Bij de beoordeling van wetenschappers zijn sinds jaar en dag alle ogen gericht op hun onderzoeksprestaties. Maar dat systeem gaat op de schop, verkondigden kennisinstellingen en wetenschapsfinanciers vorig jaar. Ze willen op een andere manier ‘erkennen en waarderen’.
Vergeet dan vooral de promovendi niet, zegt het Promovendi Netwerk Nederland (PNN). De belangenvereniging zette dit voorjaar een grote enquête uit onder 1.601 promovendi. Aan de respondenten werd onder meer gevraagd waar zij aan moeten voldoen om te kunnen promoveren.
Bekwaamheid
Voor een derde van hen gelden ‘formele criteria’, maar voor bijna evenveel promovendi zijn die criteria ‘informeel’. Zo’n 21 procent tast in het duister of de criteria formeel zijn of niet en 9 procent hoeft niet aan specifieke criteria te voldoen.
De categorie ‘formele criteria’ levert in elk geval een lijst aan allerlei kwantitatieve eisen op. Van sommige promovendi wordt gevraagd dat zij artikelen publiceren om hun traject te kunnen afronden. Gemiddeld zijn er dan 2,9 publicaties nodig. Anderen moeten artikelen inleveren die in elk geval ‘publiceerbaar’ zijn. In dat geval volstaan gemiddeld 3,5 teksten. En wanneer een bepaald aantal hoofdstukken is vereist, moeten promovendi er gemiddeld 4,4 schrijven.
De vraag is: wat zeggen deze aantallen nu eigenlijk over het niveau van een proefschrift?
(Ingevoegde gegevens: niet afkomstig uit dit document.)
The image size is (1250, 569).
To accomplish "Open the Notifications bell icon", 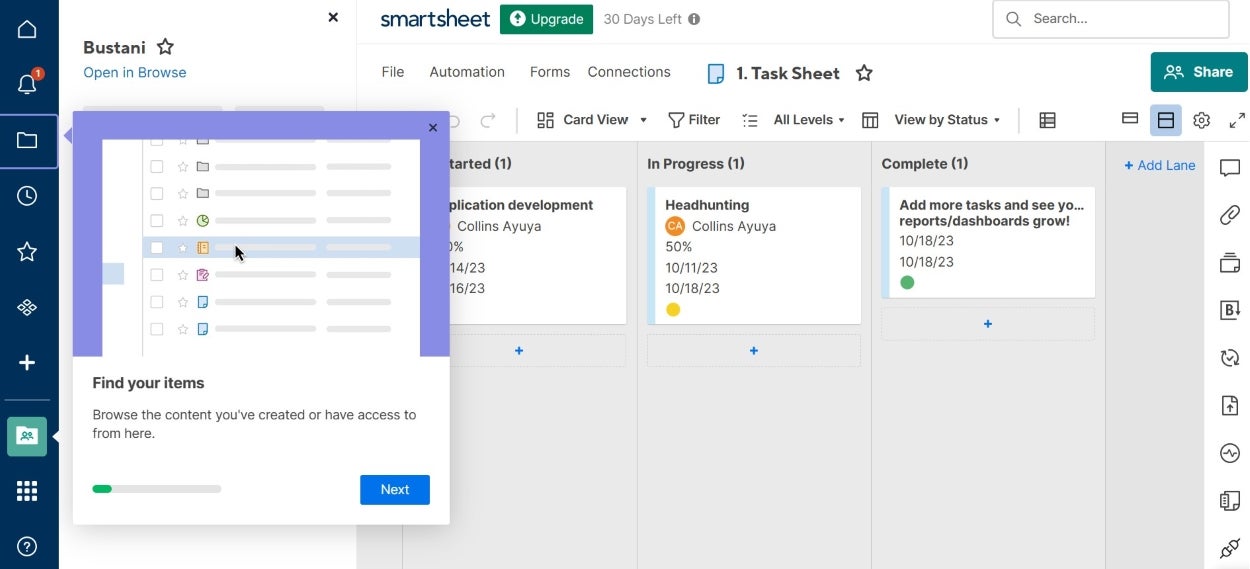I will tap(27, 84).
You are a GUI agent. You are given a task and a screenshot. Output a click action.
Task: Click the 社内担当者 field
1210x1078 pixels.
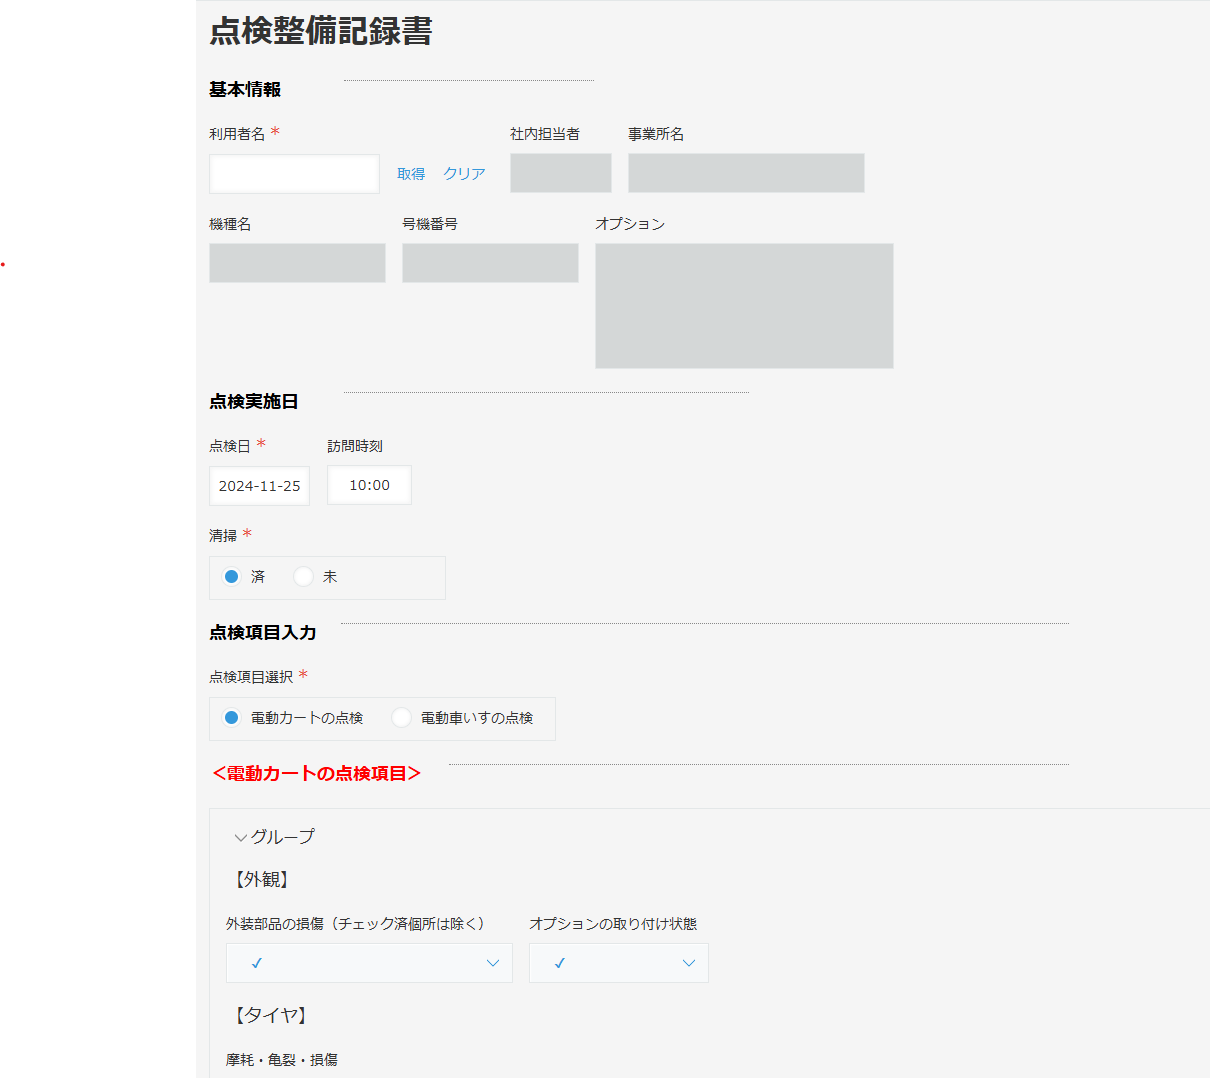click(x=560, y=173)
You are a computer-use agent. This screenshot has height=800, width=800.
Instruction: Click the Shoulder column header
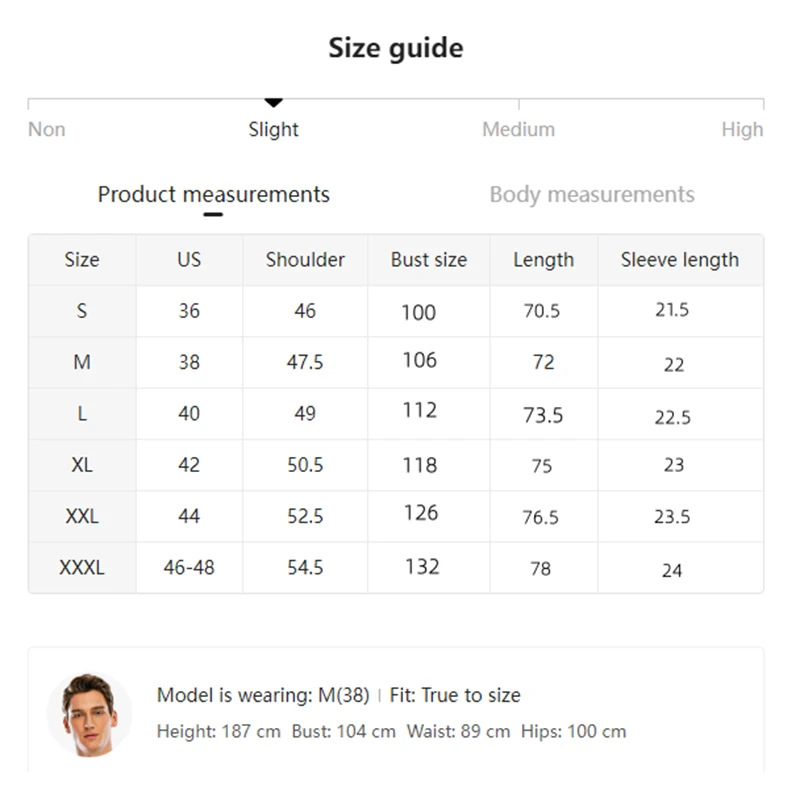pos(305,260)
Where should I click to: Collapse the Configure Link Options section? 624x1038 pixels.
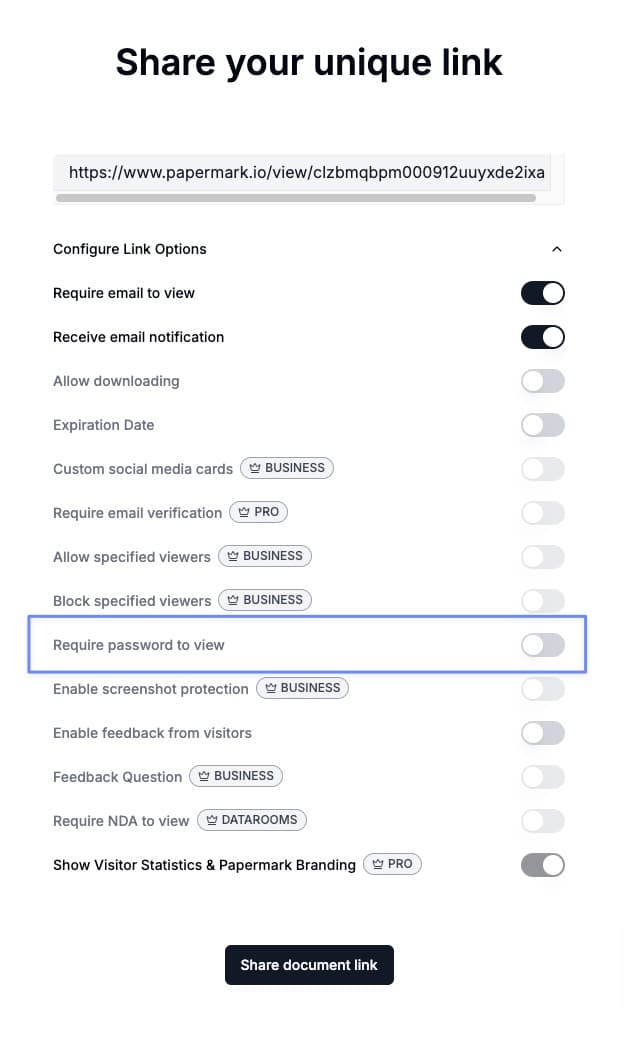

Of in het verlengde daarvan: over de bekwaamheid van een promovendus?
Lang niet alles, volgens PNN-voorzitter Rosanne Anholt. ‘Wij adviseren daarom om die kwantitatieve criteria voor promotietrajecten te laten vallen en vooral naar de kwaliteit van het proefschrift te kijken.’
Extra prestaties
Volgens het PNN is promoveren bovendien meer dan het schrijven van een proefschrift. ‘Promovendi geven les, zitten in de medezeggenschap, volgen cursussen, lopen stage, doen bestuurswerk en houden zich bezig met valorisatie’, zegt Anholt. ‘Waarom tellen al die activiteiten dan niet mee bij de beoordeling?’
Dat roept de vraag op in hoeverre bestuurswerk of een medezeggenschapsfunctie iemand een betere wetenschapper maakt. En is het dan bijvoorbeeld de bedoeling dat iemand met een mager proefschrift toch promoveert, omdat hij of zij heel goed kan lesgeven?
Zeker niet, benadrukt Anholt. ‘Het proefschrift blijft het centrale product. Juist daarom zeggen we ook: turf geen artikelen, maar kijk naar de kwaliteit. Dat blijft het allerbelangrijkste. Maar we vinden het zonde dat alle andere, extra prestaties van een promovendus nu over het hoofd worden gezien. Je zou een apart hoofdstukje of zelfs een cv aan je proefschrift kunnen toevoegen om te laten zien wat je er allemaal naast hebt gedaan.’
Onduidelijk
Wat het PNN betreft wordt de nieuwe beoordeling op basis van de kwaliteit van een proefschrift ook netjes op papier gezet. Dat zal vooral promovendi helpen die nu nog aan informele criteria moeten voldoen, verwacht Anholt.
‘Voor deze promovendi bepaalt hun begeleider vaak wat er nodig is om te promoveren’, zegt ze. ‘Zij maken dan zelf de inschatting van wat een leescommissie wil zien. Maar de ene begeleider vindt vier hoofdstukken genoeg en de ander vindt dat mager en wil er toch wel zes of zeven. Dat brengt onduidelijkheid met zich mee, vooral voor promovendi van dezelfde afdeling of faculteit: waarom gelden voor jou andere regels dan voor mij?’